Tuesday nights @ 7 I get to spend time with a really awesome group of people at the Southfield Public Library.  They make up my Lifegroup.  Although I would have never just randomly put these people together to just "hang out", for some reason this group makes sense and is so great!  A couple of people were new tonight and a couple of people were out tonight…they were missed.  Put everyone together and it’s so much fun!

Tonight I started my group off with a KWL chart about fear.  KWL is a "before reading" strategy that teachers teach kids to do…write what you Know, what you Want to know, and then what you Learn.  I wasn’t too sure how my group of adults would take to my "classroom" strategy, but it actually seemed to go as well in our group as it does in my classroom!  Yay! 
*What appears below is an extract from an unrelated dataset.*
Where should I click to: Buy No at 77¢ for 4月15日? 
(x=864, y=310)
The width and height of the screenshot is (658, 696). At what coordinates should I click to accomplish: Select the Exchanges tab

Then we started off our book together-Mark Batterson’s, In a Pit with a Lion on a Snowy DayBrad actually51np15gza0l_bo2204203200_pisitbdp50
preached on fear two days ago, and it led perfectly into our discussion tonight.  (Thanks, Brad!:)  We had some great, authentic discussion, and it whetted my appetite for the discussions that we’re going to have these next couple of months, as we wrestle through this together.  It pumped me up! 

We ended our night by doing something that I used to do as a Discipleship Leader, back in college…and we did something similar a few weeks ago, too…we wrote to ourselves.  We wrote down fears that we have about our current life, and fears that we have about the future…things we want to overcome.  We sealed them up in labeled envelopes and I’ll return them in a couple months-or perhaps the fall. 

Community is built through times like these-or at least they start in times like these.  I thank God for Sylvia, Joi, Cheryl, Stacey, Mark and Don….and Jayne when she can make it:)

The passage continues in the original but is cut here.